Suppose $X \geq 0$ and $Y \geq 0$ are random variables and that $p\geq 0$.

1. Prove $$E((X+Y)^p)\leq 2^p (E(X^p)+E(Y^p))$$

   Proof

Since $(X+Y)^p \leq (2 \> \max\{X,Y\})^p=2^p \> \max \{X^p,Y^p\}\leq 2^p(X^p+Y^p)$ $ \implies E((X+Y)^p)\leq 2^p (E(X^p)+E(Y^p))$

2. If $p>1$ the factor $2^p$ may be replaced by $2^{p-1}$

   Proof

$E\left(\left(\frac{X+Y}{2}\right)^p\right) \leq (E(X^p)+E((Y^p))$ I think I want to use Jensen's inequality but lost.
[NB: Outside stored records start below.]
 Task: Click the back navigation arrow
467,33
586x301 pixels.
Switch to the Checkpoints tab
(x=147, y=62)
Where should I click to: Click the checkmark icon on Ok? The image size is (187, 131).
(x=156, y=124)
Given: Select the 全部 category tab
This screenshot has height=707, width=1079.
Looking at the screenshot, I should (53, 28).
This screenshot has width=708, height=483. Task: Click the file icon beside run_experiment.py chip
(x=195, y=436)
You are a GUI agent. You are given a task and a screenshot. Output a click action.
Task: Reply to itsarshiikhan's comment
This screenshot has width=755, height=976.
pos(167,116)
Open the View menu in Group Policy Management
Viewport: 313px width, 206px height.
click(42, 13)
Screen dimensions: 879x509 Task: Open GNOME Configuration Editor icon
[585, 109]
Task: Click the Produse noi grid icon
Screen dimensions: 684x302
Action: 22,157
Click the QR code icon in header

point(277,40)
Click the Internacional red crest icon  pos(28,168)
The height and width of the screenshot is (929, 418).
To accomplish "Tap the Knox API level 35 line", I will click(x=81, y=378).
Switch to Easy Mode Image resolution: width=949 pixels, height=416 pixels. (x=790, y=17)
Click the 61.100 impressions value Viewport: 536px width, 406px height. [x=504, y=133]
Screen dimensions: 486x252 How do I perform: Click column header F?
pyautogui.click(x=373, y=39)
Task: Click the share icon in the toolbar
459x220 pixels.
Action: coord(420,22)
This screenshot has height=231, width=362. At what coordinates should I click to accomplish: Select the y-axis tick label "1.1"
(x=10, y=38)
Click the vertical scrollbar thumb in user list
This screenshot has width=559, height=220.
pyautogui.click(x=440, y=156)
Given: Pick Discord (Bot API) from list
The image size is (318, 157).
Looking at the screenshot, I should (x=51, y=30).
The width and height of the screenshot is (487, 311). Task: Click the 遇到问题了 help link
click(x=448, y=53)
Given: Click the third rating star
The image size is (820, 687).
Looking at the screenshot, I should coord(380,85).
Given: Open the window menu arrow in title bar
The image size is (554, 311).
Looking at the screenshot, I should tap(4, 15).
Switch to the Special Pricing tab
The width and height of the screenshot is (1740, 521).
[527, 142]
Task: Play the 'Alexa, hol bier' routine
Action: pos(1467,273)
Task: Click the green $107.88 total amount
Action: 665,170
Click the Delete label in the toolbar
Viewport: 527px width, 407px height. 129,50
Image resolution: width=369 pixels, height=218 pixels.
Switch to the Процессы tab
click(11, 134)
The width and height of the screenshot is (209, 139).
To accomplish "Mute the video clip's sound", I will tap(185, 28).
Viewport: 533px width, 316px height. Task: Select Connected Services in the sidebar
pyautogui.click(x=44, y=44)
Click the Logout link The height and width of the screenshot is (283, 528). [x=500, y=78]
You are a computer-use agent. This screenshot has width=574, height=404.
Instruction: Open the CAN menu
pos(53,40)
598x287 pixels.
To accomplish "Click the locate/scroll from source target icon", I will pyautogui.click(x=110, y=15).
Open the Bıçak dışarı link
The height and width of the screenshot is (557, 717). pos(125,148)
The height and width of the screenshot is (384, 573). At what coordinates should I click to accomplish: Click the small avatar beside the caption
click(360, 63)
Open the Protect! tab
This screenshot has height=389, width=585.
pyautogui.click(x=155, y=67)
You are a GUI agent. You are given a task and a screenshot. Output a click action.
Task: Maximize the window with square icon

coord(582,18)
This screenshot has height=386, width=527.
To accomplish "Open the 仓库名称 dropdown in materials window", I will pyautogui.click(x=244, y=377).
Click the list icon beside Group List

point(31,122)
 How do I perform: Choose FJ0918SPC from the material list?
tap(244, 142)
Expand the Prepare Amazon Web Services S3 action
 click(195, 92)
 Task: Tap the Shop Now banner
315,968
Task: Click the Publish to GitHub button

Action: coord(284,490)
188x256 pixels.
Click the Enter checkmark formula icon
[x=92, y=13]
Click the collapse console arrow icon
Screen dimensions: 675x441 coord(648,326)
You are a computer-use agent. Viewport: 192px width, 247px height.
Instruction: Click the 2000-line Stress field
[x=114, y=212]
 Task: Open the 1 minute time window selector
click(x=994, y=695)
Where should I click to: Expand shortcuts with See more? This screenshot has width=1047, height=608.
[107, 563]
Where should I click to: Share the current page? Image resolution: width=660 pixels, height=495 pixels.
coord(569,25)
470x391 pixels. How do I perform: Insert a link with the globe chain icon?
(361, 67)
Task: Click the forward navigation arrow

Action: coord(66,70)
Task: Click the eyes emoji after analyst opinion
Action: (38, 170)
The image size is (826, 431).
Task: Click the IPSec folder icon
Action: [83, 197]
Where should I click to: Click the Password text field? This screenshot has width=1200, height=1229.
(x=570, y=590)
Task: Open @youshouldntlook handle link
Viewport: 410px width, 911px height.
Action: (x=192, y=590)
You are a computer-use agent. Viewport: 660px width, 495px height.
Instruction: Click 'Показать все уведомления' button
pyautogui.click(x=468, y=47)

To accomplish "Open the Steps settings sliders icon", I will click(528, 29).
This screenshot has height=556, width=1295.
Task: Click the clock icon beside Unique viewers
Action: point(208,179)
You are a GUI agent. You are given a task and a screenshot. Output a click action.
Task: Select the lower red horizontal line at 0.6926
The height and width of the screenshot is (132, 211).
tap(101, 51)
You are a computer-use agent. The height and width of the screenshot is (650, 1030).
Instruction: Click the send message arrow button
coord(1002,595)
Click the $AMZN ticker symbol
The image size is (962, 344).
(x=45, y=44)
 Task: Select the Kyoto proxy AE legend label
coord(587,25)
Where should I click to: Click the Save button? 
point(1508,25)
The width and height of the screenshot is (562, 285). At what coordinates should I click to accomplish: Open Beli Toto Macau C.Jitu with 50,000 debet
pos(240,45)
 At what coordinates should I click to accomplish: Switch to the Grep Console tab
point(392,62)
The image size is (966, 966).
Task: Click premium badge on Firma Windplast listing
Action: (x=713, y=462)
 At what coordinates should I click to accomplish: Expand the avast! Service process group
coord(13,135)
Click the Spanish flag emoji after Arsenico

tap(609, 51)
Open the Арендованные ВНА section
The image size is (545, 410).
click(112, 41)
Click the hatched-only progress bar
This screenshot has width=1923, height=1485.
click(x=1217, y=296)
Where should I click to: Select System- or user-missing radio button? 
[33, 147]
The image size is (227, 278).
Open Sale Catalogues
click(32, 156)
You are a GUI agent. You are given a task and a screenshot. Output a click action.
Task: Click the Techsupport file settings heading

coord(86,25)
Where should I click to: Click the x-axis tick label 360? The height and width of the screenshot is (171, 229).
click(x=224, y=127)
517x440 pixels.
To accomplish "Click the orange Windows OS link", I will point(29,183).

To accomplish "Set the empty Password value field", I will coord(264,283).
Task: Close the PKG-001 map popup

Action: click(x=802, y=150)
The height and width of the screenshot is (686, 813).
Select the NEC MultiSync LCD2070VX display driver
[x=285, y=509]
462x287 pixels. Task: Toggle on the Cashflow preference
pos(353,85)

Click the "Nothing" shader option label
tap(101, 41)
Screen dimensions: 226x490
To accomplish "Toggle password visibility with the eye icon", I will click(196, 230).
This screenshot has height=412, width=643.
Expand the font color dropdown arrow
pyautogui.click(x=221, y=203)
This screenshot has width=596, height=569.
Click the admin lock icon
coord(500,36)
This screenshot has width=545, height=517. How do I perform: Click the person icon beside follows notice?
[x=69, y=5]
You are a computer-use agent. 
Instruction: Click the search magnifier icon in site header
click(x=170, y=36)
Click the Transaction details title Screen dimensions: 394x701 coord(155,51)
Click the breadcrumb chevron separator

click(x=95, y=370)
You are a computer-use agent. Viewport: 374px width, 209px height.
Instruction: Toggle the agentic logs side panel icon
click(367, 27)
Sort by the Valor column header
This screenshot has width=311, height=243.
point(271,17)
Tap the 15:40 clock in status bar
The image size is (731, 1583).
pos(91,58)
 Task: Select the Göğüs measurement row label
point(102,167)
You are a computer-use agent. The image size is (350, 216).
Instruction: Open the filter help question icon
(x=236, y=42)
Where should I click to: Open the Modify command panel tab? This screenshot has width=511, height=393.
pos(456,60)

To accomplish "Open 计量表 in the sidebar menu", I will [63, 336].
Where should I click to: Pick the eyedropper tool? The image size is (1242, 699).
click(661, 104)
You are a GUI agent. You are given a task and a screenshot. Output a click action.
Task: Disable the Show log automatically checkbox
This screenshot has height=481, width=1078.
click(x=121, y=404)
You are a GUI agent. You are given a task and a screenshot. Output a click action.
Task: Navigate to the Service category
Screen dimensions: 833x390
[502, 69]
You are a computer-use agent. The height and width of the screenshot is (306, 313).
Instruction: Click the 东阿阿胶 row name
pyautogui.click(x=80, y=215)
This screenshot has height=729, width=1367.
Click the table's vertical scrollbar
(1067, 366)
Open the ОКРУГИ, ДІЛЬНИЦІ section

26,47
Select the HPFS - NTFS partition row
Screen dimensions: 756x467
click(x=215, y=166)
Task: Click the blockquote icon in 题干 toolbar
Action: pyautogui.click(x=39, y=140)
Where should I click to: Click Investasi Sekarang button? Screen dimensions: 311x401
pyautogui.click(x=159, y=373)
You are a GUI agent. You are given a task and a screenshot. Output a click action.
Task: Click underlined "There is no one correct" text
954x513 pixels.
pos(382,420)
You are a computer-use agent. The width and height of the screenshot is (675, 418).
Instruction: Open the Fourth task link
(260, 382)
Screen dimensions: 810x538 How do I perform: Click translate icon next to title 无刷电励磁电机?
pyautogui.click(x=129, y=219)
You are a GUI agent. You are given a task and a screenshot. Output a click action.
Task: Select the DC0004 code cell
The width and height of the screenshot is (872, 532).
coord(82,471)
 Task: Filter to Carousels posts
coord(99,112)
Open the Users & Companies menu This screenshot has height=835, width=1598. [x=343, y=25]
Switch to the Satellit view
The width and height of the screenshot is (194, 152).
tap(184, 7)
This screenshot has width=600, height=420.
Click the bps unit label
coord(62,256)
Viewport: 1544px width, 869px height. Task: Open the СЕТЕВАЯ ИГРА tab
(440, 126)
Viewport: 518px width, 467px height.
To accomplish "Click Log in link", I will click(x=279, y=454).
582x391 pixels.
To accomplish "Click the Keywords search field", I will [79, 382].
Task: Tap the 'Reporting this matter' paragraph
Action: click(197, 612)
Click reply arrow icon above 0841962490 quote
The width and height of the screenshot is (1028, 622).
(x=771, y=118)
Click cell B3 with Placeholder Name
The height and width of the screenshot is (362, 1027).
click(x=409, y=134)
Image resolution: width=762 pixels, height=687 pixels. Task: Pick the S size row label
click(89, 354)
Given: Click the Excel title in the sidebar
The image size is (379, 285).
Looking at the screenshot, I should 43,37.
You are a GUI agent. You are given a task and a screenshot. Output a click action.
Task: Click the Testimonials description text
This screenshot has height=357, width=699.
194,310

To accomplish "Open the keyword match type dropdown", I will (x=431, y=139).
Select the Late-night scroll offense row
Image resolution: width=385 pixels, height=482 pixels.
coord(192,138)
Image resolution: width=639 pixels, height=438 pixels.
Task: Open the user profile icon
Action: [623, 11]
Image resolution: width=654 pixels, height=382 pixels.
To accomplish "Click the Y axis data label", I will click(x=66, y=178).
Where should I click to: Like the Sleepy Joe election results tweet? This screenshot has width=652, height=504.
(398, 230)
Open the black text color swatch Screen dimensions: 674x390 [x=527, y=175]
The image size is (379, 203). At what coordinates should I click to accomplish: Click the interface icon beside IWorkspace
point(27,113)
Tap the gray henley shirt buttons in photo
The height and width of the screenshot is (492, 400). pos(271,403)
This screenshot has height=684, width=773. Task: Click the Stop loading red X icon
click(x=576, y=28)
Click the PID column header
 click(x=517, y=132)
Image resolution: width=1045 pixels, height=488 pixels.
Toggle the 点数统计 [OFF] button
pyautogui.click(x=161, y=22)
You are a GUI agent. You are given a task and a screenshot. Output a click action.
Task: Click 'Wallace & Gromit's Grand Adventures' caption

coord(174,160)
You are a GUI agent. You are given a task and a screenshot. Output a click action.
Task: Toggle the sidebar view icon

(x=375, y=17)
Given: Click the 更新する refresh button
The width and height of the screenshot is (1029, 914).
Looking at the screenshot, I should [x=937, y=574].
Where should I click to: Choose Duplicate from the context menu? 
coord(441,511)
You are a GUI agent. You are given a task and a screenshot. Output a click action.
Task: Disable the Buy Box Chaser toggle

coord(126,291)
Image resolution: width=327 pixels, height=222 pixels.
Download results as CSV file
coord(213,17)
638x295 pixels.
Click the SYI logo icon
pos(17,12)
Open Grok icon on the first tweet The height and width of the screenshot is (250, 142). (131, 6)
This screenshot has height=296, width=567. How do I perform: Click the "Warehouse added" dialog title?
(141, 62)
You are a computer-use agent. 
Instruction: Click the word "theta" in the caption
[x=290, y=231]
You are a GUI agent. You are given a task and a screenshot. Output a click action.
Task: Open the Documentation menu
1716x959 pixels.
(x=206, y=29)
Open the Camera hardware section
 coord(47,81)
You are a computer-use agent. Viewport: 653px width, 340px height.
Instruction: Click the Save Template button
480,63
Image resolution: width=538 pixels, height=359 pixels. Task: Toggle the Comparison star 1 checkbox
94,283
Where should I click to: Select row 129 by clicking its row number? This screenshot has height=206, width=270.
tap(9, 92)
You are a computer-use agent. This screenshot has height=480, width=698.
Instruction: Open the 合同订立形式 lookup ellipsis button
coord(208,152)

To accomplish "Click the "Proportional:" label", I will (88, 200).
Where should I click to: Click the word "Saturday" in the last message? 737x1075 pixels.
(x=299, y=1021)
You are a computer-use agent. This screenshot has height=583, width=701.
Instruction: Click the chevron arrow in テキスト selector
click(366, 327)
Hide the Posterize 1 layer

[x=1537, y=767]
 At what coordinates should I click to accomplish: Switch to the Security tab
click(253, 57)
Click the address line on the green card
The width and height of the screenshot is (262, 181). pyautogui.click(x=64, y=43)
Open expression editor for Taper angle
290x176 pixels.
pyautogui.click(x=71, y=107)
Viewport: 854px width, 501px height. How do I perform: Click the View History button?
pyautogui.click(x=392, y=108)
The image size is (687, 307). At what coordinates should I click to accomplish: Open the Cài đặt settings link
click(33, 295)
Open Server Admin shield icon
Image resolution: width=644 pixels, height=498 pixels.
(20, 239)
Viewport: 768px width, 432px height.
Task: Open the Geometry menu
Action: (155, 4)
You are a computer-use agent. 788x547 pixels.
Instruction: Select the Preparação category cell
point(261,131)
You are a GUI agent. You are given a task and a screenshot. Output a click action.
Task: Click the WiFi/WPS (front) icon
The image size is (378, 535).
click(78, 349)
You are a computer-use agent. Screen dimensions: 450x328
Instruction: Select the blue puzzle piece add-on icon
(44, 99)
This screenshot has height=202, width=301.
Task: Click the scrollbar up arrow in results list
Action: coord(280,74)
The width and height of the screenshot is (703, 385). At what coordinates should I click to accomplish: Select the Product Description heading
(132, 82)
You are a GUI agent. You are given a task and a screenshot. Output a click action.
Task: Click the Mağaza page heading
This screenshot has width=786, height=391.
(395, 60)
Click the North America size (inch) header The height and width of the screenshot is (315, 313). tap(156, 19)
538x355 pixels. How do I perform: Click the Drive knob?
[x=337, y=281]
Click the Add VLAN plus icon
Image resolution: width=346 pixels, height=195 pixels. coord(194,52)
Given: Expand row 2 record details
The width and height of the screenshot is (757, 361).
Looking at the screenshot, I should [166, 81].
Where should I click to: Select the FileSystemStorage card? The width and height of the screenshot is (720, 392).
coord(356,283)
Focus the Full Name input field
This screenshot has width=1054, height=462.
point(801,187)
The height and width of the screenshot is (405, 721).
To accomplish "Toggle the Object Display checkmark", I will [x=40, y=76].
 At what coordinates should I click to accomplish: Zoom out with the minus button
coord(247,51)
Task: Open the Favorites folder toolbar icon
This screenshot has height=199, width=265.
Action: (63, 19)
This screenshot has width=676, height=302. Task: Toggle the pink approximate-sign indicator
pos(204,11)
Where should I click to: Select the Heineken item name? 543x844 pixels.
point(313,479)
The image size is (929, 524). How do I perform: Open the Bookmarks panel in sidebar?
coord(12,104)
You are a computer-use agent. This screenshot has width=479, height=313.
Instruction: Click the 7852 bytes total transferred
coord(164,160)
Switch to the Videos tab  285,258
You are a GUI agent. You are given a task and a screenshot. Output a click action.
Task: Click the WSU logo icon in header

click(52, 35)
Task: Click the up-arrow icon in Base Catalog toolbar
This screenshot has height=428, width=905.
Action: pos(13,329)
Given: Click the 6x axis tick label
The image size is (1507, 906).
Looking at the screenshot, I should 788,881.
3. If $0 \leq p \leq 1$ the factor $2^p$ can be replaced by $1$

Need help with part 1, 2 and 3 any suggestions.

Answer 1

For 2., since $p>1$, the map $t\mapsto t^p$ is convex on $[0,+\infty)$ hence for each non-negative $a$ and $b$, $$\left(\frac{a+b}2\right)^p\leqslant\frac{a^p}2+\frac{b^p}2 .$$ Apply this to $a:=X(\omega)$ and $b:=Y(\omega)$ and integrate.

For 3., you have to use the fact that $(a+b)^p\leqslant a^p+b^p$ for all non-negative numbers $a$ and $b$.